Do this: Copy out, unchanged, the lines of the material from the one containing "This screenshot has width=542, height=812." through the one containing "I will coord(289,272).".

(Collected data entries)

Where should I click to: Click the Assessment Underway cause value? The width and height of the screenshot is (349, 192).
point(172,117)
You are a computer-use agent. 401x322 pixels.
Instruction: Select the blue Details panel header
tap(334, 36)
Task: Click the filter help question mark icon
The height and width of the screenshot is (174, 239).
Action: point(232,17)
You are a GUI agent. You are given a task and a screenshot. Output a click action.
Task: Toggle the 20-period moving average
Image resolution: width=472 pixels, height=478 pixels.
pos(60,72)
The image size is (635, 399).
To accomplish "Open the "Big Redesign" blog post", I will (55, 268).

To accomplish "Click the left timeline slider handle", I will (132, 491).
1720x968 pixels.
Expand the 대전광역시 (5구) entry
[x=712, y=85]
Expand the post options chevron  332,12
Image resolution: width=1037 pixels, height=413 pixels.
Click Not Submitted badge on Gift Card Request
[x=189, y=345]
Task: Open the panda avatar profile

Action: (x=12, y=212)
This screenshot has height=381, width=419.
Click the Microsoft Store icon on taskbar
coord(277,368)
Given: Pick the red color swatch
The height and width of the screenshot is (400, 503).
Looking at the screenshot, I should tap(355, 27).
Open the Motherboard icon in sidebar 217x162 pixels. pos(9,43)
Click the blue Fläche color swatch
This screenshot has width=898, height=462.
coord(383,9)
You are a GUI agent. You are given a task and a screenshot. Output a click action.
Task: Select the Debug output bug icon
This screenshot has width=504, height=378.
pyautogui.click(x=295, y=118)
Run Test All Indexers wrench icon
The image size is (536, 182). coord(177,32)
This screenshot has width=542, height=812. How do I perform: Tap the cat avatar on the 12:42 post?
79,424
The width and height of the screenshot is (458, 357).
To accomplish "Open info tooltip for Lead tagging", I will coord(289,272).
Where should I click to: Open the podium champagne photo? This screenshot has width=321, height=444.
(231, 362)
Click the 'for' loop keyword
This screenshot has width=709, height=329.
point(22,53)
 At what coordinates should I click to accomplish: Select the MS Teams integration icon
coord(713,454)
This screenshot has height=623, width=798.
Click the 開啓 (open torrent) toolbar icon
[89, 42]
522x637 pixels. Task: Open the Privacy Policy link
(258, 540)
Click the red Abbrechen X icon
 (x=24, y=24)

Correct response:
This screenshot has width=542, height=812. How do I perform: Tap the cat avatar on the 12:42 post?
79,424
The width and height of the screenshot is (458, 357).
To accomplish "Open info tooltip for Lead tagging", I will coord(289,272).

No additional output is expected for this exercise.